Saved data entries
+-------+
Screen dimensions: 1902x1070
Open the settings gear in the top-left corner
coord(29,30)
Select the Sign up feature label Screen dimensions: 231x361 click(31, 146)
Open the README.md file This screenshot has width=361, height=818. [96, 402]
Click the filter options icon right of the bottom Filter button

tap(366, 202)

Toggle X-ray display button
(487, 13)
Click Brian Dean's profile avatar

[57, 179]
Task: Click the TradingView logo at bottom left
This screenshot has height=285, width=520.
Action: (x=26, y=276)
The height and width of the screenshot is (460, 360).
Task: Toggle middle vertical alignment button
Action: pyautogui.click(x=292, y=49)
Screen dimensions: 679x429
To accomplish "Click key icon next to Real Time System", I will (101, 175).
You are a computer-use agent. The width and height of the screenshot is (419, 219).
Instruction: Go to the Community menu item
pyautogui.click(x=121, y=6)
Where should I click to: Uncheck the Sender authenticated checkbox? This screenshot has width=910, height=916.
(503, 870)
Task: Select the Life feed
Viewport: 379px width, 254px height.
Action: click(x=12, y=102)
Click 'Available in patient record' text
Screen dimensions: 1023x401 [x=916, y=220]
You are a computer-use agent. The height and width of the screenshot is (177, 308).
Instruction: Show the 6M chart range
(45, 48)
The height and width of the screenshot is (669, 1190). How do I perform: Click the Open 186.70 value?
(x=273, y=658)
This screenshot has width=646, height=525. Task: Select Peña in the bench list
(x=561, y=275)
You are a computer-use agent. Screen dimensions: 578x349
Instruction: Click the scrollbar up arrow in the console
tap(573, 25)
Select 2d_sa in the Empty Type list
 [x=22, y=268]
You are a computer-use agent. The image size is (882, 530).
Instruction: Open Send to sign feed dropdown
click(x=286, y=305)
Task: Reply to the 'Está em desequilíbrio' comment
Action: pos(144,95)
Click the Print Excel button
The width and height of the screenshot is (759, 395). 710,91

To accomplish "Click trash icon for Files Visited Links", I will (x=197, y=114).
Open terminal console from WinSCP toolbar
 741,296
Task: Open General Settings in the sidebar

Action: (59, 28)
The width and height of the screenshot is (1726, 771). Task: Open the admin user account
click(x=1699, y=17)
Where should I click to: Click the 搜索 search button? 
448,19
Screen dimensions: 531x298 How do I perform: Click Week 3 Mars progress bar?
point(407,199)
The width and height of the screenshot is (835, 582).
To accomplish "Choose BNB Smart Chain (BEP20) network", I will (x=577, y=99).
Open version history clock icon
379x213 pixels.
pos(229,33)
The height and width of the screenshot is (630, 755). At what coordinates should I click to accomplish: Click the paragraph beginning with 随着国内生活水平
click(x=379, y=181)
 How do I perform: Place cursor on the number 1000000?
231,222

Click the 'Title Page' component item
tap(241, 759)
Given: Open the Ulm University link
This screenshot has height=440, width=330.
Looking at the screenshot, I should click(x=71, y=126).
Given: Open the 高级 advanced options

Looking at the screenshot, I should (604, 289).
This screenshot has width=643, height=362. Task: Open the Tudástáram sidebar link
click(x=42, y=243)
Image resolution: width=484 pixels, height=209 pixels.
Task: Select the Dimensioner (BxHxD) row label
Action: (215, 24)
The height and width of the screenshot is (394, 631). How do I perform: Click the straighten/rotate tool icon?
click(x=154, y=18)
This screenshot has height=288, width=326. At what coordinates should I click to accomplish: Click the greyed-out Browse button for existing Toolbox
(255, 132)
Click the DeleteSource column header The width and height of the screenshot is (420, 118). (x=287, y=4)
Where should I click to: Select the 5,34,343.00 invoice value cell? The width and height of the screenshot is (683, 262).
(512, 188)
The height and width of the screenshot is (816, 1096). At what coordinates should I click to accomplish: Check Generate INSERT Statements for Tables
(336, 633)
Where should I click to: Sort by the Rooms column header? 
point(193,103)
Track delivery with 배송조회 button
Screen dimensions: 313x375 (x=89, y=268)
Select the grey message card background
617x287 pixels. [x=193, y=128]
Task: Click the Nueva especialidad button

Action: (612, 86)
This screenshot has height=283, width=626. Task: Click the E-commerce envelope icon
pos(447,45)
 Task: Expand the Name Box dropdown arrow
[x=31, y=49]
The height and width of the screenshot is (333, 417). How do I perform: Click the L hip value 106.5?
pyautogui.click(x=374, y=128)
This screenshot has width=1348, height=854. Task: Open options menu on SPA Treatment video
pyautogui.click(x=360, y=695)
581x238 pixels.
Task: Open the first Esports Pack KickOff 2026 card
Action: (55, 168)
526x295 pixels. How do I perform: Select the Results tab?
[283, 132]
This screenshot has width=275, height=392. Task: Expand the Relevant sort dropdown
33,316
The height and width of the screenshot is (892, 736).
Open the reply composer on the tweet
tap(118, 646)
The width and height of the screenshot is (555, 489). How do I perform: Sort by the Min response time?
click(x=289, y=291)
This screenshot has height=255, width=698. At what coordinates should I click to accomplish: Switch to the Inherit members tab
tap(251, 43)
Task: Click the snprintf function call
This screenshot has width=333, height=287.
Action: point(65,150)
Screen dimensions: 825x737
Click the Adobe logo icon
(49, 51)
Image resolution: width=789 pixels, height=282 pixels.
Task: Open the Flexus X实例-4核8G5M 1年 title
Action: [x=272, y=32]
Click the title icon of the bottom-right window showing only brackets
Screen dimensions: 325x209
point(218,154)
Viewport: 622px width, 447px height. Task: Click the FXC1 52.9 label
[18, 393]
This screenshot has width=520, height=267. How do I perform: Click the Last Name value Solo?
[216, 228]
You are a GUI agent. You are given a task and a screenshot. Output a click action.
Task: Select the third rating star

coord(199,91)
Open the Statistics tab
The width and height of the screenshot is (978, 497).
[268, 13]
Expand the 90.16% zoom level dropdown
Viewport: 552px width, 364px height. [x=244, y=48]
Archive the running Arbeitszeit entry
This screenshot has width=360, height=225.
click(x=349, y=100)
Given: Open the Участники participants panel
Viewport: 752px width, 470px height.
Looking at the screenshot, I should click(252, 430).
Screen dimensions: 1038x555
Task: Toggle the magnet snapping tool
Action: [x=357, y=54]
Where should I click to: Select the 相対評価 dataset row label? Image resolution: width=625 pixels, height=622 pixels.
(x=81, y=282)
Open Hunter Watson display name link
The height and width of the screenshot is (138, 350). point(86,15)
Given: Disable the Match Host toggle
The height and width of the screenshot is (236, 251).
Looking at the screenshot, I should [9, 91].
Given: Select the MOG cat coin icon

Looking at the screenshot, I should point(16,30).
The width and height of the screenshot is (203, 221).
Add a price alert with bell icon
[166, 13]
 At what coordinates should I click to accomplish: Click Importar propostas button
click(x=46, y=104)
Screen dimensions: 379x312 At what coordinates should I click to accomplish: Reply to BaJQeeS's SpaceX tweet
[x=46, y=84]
+-------+
■ Activity
Wherever a line of the data above contains "computer", copy that line.

■ Task output
You are a computer-use agent. The width and height of the screenshot is (419, 219).
You are a computer-use agent. The height and width of the screenshot is (177, 308).
You are a computer-use agent. Screen dimensions: 578x349
You are a computer-use agent. The image size is (882, 530).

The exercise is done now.